Jacob Gomolinski-Ekel: That’s super-helpful. Thank you very much.
Operator: Maryana Kushnir of Nomura Asset Management.
Maryana Kushnir: I wanted to clarify one thing about the guidance. Obviously, you discussed the impact of shutting in wells. I was just curious if you’re drilling longer laterals and switching to the longer laterals, would that shift also impact the production just basically due to the longer cycle? That’s the first clarification that I have.
Russell Parker: So the issue that we are dealing with now, we are trying to honestly minimize that impact for the long term. And the way we’re minimizing that impact is actually to fill in, as much as we can right now today, all of our leases that are not actually completely filled in. Where we have the most opportunity to drill 15,000-foot laterals, for the most part, that acreage is actually out in space.
Maryana Kushnir: Okay.
Russell Parker: And so I anticipate — we anticipate that for the longer term, that impact is actually going to be muted and will not be as drastic.
Maryana Kushnir: Okay. All right. But my question was more about the longer cycle of drilling longer laterals versus short laterals, rather than in addition to the shutting-in production but —
Russell Parker: Certainly, the longer laterals do have a longer cycle time. Mostly on the completion phase, the drilling time does add a piece of it as well, but the completions also add to that cycle time. But if you are — two things. While it does add cycle time, we still believe we will achieve a lower F&D and a higher ultimate rate of return; but developed in the field with as long laterals as are practical before you lose — or get to a point of diminishing returns in terms of recovery per dollar spent.
But then on your — relative to your shut-in question, yes, if we had long laterals offsetting short wells that are on production, that would cause a bigger impact. But what we’ve done with our drilling schedule, as we accelerated activities, we’re trying to take as much of that hit early term, near term, and get it out of the way; and then effectively, as much as practical — you can’t do this 100% of the time — if you will, mow the lawn in 2019 and beyond.

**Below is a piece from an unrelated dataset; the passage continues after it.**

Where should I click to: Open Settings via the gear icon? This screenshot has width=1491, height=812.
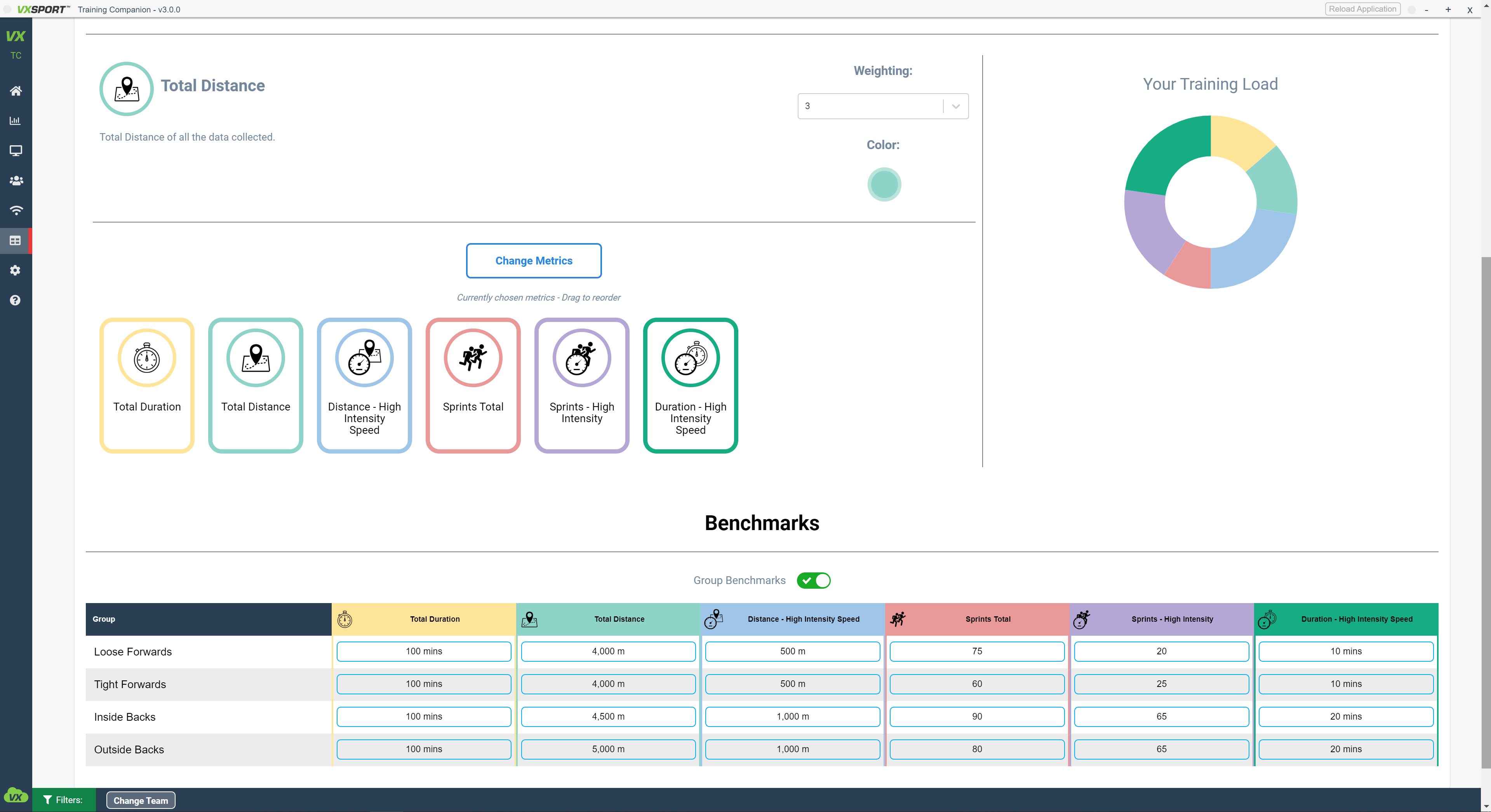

Maryana Kushnir: Okay, understand. And then regarding the comment about trying to shave off $50 million of the maintenance capital, I just wanted to clarify the $475 million to $500 million that you were stating before, that’s the level of maintenance capital you see in the business currently? Did I get that right?
Russell Parker: So yes, currently, we see it as probably around $500 million. However, with all of the changes that we’re making, we see a line of sight to get that down in 2019 to $450 million or hopefully even lower.
Maryana Kushnir: Okay. Okay. Thank you.
Operator: And this concludes our question-and-answer session. I would like to turn the conference back over to the management team for any final remarks.
Russell Parker: Thank you very much. Well, we appreciate everybody’s time and interest. We are certainly excited about the long-term potential for the value of our assets, the value of the Company. We believe we’ve got a great executional, operational and technical and entire team, really, of professionals that are executing upon these ideas, all focused on creating long-term value growth. That’s really the focus of the Company.
We look at how we spend each and every dollar and how we can maximize that dollar to realize the best return for the long term for us as well all of the shareholders. So we appreciate again everyone’s time and interest this morning, and look forward to realizing some more positive results in the future quarters to come. So thank you very much.